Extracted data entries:
--------------------------------
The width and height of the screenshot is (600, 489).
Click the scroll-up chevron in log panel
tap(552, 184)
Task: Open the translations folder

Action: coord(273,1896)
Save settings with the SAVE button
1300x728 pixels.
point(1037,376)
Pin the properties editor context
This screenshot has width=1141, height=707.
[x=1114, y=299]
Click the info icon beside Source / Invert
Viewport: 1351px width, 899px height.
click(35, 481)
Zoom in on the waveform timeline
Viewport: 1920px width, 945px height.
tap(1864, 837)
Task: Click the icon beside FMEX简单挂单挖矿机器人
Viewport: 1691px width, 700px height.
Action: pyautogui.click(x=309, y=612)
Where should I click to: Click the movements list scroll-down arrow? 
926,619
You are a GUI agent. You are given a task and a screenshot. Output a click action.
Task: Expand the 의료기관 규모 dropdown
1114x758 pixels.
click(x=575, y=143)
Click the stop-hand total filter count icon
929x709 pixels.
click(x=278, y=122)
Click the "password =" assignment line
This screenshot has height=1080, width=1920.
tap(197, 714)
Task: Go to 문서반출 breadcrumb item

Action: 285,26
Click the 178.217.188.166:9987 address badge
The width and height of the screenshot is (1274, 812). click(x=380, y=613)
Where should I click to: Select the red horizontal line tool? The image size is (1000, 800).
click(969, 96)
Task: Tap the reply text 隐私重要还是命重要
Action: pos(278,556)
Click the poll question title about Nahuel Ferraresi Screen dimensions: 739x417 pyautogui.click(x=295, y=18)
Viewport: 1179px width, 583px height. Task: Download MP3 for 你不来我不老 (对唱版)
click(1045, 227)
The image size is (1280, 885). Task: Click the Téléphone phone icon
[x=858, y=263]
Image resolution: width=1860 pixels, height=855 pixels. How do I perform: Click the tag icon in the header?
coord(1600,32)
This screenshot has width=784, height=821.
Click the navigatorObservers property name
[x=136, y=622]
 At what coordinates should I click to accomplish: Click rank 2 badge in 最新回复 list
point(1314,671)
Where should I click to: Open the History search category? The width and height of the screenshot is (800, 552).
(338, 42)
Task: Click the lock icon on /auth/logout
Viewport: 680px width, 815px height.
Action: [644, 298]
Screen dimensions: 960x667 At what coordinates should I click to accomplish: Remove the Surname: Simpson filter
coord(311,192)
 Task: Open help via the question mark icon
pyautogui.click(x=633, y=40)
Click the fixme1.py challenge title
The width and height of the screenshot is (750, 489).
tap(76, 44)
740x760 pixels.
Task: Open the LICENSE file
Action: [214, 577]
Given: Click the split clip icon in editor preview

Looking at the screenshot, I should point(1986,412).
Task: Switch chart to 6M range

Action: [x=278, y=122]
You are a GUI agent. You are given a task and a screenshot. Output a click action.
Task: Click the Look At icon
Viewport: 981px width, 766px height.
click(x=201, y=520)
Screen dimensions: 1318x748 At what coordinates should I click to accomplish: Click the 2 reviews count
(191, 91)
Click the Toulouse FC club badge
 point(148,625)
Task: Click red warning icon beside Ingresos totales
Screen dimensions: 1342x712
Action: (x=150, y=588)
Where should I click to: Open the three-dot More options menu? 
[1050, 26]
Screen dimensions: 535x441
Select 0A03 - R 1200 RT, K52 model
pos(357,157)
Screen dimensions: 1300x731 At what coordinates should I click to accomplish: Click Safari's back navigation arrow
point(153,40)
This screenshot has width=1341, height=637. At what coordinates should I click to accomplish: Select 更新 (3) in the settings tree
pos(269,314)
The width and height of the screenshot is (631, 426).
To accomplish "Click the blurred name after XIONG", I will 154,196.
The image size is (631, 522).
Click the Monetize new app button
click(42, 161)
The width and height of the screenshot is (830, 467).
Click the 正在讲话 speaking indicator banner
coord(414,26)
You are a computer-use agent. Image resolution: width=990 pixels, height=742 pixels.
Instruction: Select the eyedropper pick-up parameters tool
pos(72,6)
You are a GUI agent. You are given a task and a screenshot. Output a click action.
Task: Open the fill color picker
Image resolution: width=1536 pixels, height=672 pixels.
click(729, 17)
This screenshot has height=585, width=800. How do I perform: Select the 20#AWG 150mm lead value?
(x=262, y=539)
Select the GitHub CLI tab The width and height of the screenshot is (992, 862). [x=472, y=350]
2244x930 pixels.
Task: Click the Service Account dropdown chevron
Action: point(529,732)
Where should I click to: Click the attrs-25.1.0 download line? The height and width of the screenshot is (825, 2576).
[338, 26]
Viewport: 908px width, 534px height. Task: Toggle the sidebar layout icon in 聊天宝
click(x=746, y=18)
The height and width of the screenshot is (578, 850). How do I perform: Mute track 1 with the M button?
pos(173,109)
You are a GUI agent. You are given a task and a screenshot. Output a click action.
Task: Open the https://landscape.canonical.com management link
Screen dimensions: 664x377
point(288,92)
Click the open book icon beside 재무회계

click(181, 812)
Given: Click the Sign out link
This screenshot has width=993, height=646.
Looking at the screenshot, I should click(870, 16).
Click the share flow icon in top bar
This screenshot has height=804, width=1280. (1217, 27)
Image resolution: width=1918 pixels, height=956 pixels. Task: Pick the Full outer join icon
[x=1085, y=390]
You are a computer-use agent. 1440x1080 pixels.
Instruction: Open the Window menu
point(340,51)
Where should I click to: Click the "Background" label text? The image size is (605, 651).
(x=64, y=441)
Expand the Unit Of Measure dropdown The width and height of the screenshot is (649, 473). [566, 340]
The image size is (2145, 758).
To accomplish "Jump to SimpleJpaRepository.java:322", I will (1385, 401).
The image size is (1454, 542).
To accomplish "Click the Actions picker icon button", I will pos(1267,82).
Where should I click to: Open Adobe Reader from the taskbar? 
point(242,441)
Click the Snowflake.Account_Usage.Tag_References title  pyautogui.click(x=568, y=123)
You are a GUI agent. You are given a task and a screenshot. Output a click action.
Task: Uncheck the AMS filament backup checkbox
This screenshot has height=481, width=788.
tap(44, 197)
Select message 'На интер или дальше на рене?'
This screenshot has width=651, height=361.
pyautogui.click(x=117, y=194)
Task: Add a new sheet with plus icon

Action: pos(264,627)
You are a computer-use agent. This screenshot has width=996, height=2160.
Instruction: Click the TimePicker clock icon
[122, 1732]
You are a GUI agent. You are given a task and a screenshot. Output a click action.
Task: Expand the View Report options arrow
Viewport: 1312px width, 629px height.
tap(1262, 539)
--------------------------------
* How to complete this task *
Across the entries above, find the lines with the string "will" and copy them.

* Exercise output *
To accomplish "Click the blurred name after XIONG", I will 154,196.
To accomplish "Jump to SimpleJpaRepository.java:322", I will (1385, 401).
To accomplish "Click the Actions picker icon button", I will pos(1267,82).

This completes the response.